(Questions to answer)
a - List every use that Sutherland, in the Bar Harbor excerpt, says the million dollars a year in passenger fees pays for or allows.
b - Answer these questions from the Bar Harbor excerpt:
(i) On what date did the new ordinance take effect?
(ii) About how much does the town collect per lower-berth capacity when a boat arrives?
(iii) What size of town does Sutherland give when he describes the crowding as a challenge for a resident?
c - Write what comes next in the Bar Harbor excerpt, starting after its last sentence.

(Extract provided)
# # # # #
Kevin Sutherland, Bar Harbor’s town manager, said local frustration with congestion was the chief propellent for the new ordinance that took effect Dec. 8, a move local businesses fighting the measure have said immediately renders the town an unviable destination port-of-call.
“What was Yogi Berra’s statement?’’ Sutherland asked when I stopped by for a visit the other day. “ ‘This place is too crowded. Nobody goes there anymore’? That’s what this is all about really.’’
It’s been a long and interesting municipal journey, he said.
“For years, if you look at the cruise ship visits from the early 2000s, this community embraced and actually went out and asked the cruise ships to start doing tours in the Northeast,’’ Sutherland said.
But over time, some residents say, it has all become simply overwhelming.
“It’s harder to get to the grocery store,’’ said Sutherland, voicing the view of opponents. “It’s harder to get to the post office. If I needed something off Main Street or I wanted to go out for dinner with my family, I might be waiting in line. If you’re a resident of a town of 5,000, it seems like a challenge.’’
And there’s a lot at stake. The town receives passenger fees. If a 2,000-passenger boat shows up, the town collects about $5 per lower-berth capacity of that boat.
“So, the town gets $10,000 for that boat,’’ he said, noting that amounts to a million dollars a year.
“A million dollars has a big impact on our ability to hire a harbor master and his staff,’’ Sutherland said. “It allows us to address some of our capital needs. It takes care of our sidewalk work. It takes care of some of our downtown aesthetics.’’
To say it’s the talk of the town would be an understatement, he said.
“This is the only thing I’ve been dealing with for almost a year,’’ Sutherland told me. “I’ve done a lot for this town. We — the Council and I — have done a lot to address what the town needs. But this has risen to a level of conversation and concern beyond any other item.’’
Kristi Bond has heard those conversations and weighed those concerns.
# # # # #
(Data shown)
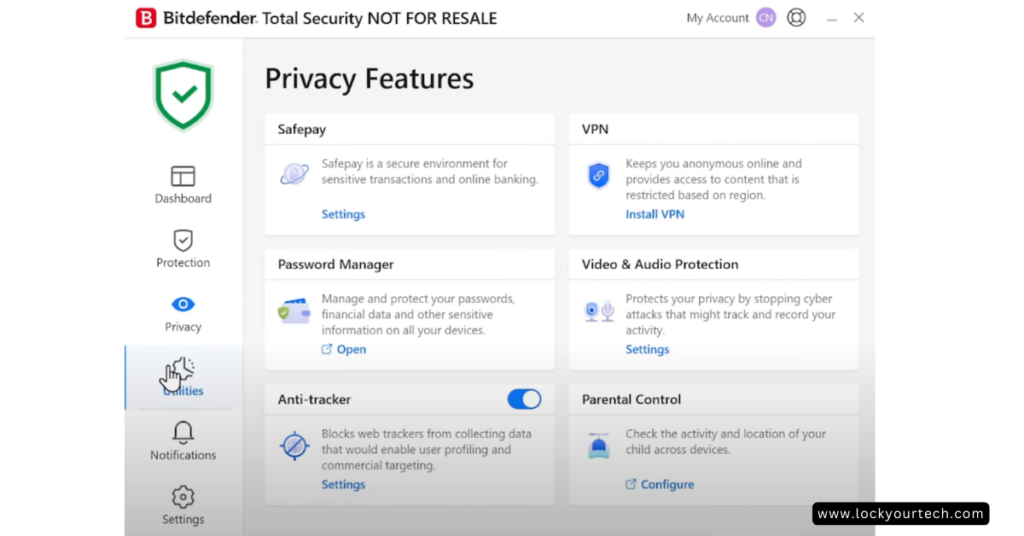Open Safepay Settings link
The height and width of the screenshot is (536, 1024).
[343, 214]
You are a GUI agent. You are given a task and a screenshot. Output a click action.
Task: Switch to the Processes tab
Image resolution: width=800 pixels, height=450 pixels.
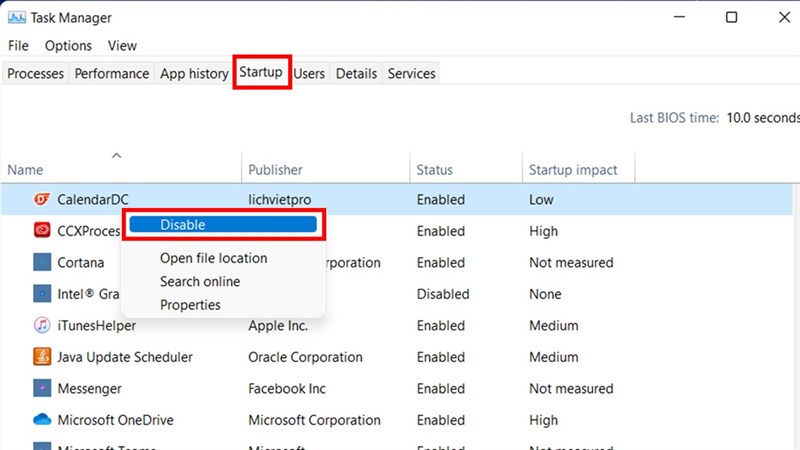click(x=36, y=74)
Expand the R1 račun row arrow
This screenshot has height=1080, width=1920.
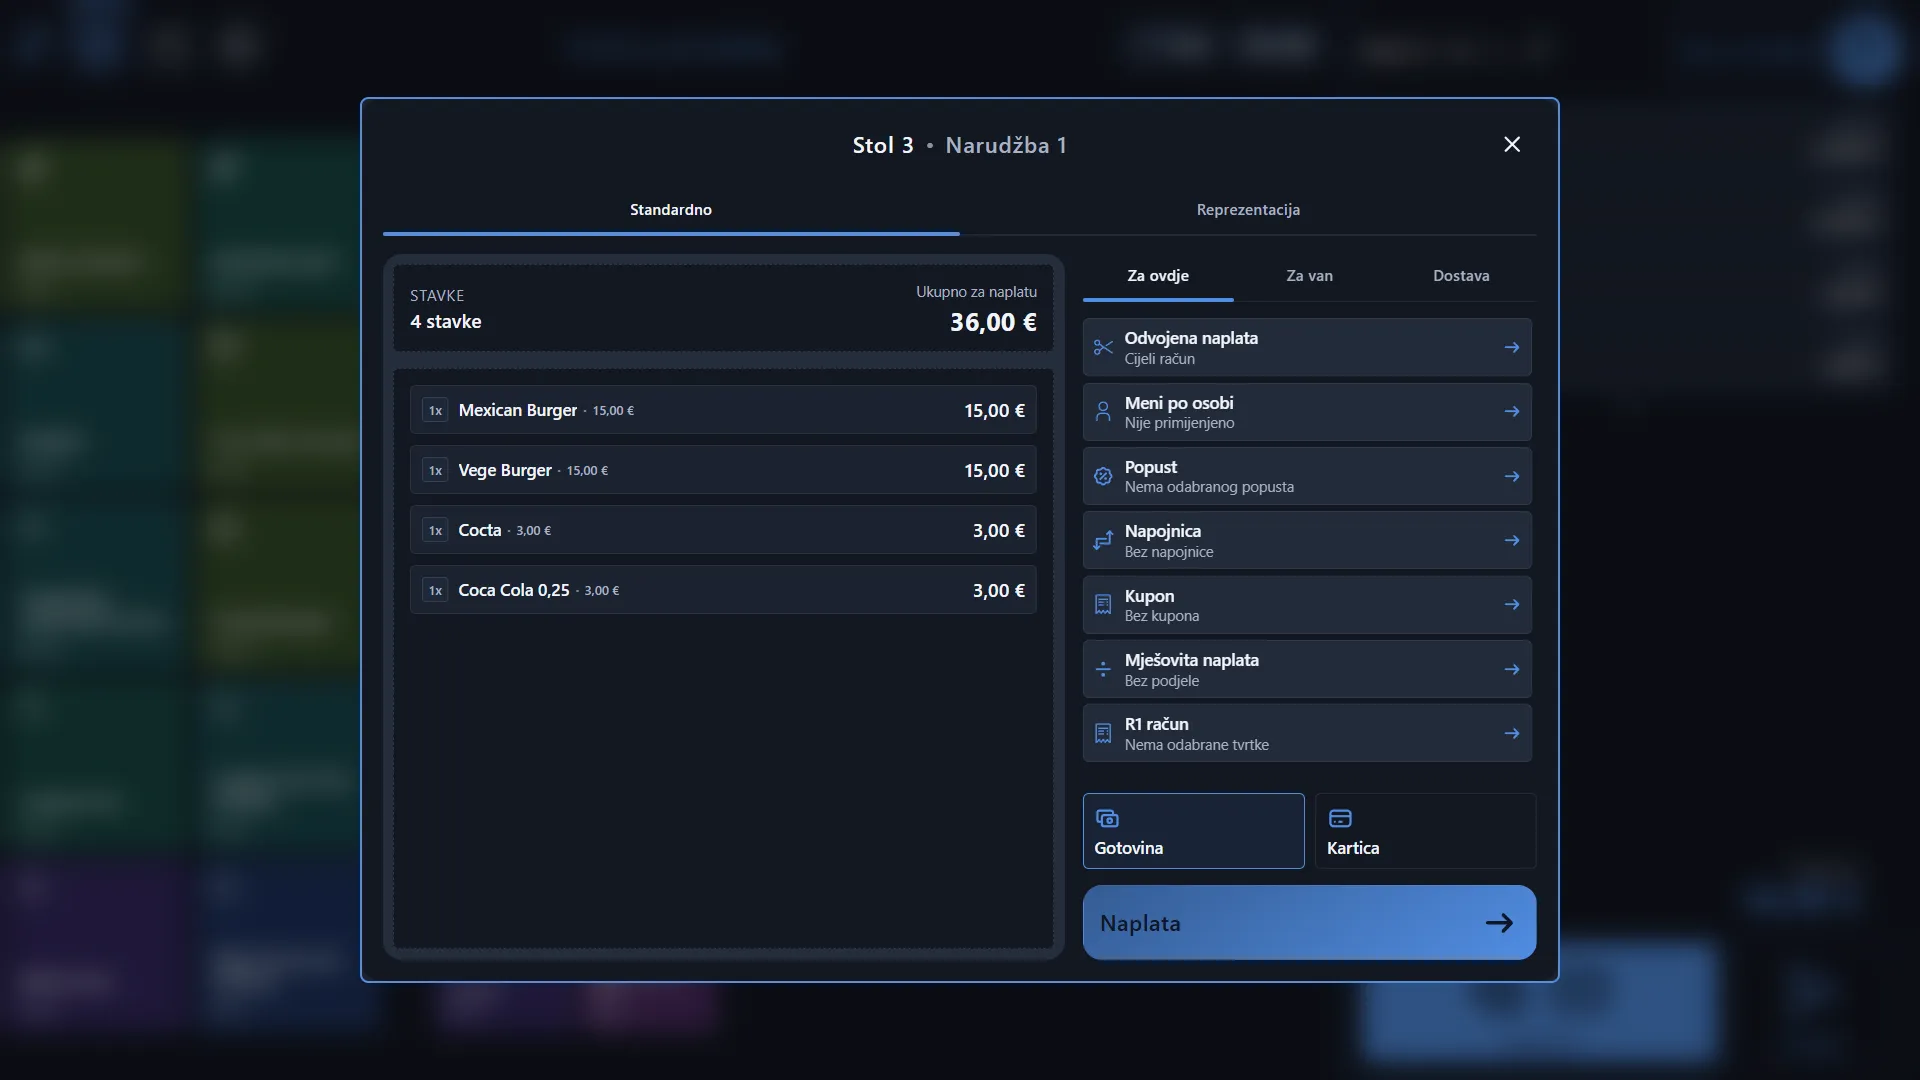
# # # # #
(Answers to the exercise)
a -
- Hiring a harbor master and his staff
- Addressing some of the town's capital needs
- Sidewalk work
- Some of the downtown aesthetics

b -
(i) Dec. 8
(ii) About $5
(iii) A town of 5,000

c -
“The post office, the grocery store, the drug store — those places are getting an influx of business as well,’’ she said. “The taxis. You name it. They’re all getting business from anybody who comes here. Whether they come in a car or a bus or however they came.
“But what we know from the past is that the shoulder seasons are the hardest to attract guests. And that’s why in the 1990s the town went out and tried to figure out a way to get more people here in the shoulder season. And the cruise ships started coming here.’’
All of that is now on the local agenda, the topic of dinner-table conversations, fodder for urgent debate.
“I’m not a sky’s-the-limit person,’’ Kevin DesVeaux at the West Street Café told me. “I realize you can’t have three cruise ships in the harbor. It doesn’t work well. I’m for reasonable limits. Putting two, 5,000-passenger cruise ships in the harbor is just not going to work for anybody.
“But the numbers that the cruise ship committee came up with were working well before this petition came along. And the town was handling that well.’’
But now, new rules are on the book.
And those behind the counters and at the cash registers of local businesses say Bar Harbor’s economic future is hanging in the balance.